An Interview with Scholar Anna Faktorovich

LibraryThing is pleased to sit down this month with author, academic and publisher Anna Faktorovich to discuss her fascinating new project, which attempts to solve some of the mysteries surrounding the authorship of many literary texts from the British Renaissance. From the works of William Shakespeare to Christopher Marlowe, these texts have been analyzed using the computational-linguistic method she invented—one incorporating a combination of 27 different tests—as well as being subjected to structural, biographical and other attribution approaches. Dr. Faktorovich concludes that all of the tested 284 works from between 1560 to 1650 were authored by six ghostwriters. The results of this massive study have been published in Re-Attribution of the British Renaissance Corpus, while a number of the texts themselves have been translated for the first time and released as part of her British Renaissance Re-Attribution and Modernization Series, published by Anaphora Literary Press.

Your project seeks to reshape our understanding of a key period in British literature. How did you get the idea for it?

This series would not have been possible without the previous two decades of research I undertook on surrounding topics. My PhD dissertation and my first scholarly book, Rebellion as Genre in the Novels of Scott, Dickens and Stevenson, explored the concept of formulas and structure of literature. Then, my second book, The Formulas of Popular Fiction, dissected the range, history and methodology of the formulas that modern readers are familiar with. Then I digressed from the standard topics covered in scholarly books to explore via my own publishing company more complex social questions such as the difference between mega-corporate capitalism and Radical Agrarian Economics. I also explored why the publishing industry has a bias that prefers lighter and more low-brow literature from female writers, while preferring denser fiction from male writers in Gender Bias in Mystery and Romance Novel Publishing. While writing this book, I realized that romances, mysteries and male and female voices had quantitatively different linguistic measurements.

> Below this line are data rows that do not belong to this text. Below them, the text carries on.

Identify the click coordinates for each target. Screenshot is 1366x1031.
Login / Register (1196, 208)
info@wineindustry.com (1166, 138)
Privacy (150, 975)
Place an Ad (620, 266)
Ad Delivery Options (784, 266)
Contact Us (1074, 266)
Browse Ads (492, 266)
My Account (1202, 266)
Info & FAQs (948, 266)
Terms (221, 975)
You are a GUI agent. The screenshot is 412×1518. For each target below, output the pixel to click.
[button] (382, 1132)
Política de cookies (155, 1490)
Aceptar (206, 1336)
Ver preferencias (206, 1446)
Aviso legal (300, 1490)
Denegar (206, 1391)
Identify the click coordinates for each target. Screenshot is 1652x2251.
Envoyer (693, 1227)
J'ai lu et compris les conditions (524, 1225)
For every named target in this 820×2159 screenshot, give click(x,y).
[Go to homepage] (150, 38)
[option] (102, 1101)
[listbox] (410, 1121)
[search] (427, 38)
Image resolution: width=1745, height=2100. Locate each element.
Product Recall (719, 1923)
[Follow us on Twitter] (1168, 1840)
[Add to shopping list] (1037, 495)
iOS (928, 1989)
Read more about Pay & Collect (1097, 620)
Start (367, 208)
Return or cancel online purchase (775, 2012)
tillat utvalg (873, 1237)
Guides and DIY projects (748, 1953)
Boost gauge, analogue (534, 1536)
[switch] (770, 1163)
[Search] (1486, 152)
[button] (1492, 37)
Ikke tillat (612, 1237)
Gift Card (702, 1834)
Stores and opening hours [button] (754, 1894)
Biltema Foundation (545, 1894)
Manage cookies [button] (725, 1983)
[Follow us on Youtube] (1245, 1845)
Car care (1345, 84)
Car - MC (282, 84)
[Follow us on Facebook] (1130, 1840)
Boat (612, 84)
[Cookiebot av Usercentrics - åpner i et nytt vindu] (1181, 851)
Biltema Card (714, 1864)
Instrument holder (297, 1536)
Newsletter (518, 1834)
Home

None of these titles, “self-published” with my Anaphora Literary Press, received any recognition, so the next book I researched was The History of British and American Author-Publishers and Satirical 18th Century British Novels, which explained that the best British/American authors (Sir Walter Scott, Lord Byron, Charles Dickens, Virginia Woolf, Benjamin Franklin, Edgar Allan Poe, Mark Twain, Herman Melville and Alice Walker) self-published their best works. Then, I decided to attempt to return to traditional scholarly publishing by writing about the foundations of British satire in the eighteenth century, but as I began my research, I came across studies that questioned the authorship of texts assigned to Daniel Defoe. I designed a few linguistic measurement experiments to test these authorship questions and immediately discovered that some of “Defoe’s” novels were obviously mis-attributed and were actually ghostwritten by Robert Paltock. I made several other re-attributions of texts from the 18th century across fourteen essays, but before I edited these for publication as a book, I was asked by Editor Robert Hauptman, who published one of these essays in his Journal of Information Ethics, if I could prove the accuracy of my method by applying it to a uniquely complex period to re-attribute—the British Renaissance.

There were around sixty authors that had been previously proposed by scholars as the “true” Shakespeare, so I adjusted the computational-linguistic author-attribution method I had used for the 18th century to be more easily applicable to a much larger corpus of texts. The attribution process was indeed extremely difficult because I kept finding similar texts that matched only six linguistic signatures, so it became apparent that there were only six ghostwriters working across this period. The identity of these ghostwriters remained a mystery, until I expanded the study to 104 different bylines and over 200 different texts. Only one of these six ghostwriters (Ben Jonson) is familiar to modern literature researchers, while the rest remain obscure, despite their obvious significance in their own day (Josuah Sylvester was an official Court Poet, William Byrd was granted a music/poetry publishing monopoly by Elizabeth I, and Richard Verstegan held control over an exile Catholic publishing monopoly). When these six ghostwriters’ biographies were compared to all of the other biographies in their linguistic groups, it became clear that only they were alive long enough and had access to have written these clusters of texts.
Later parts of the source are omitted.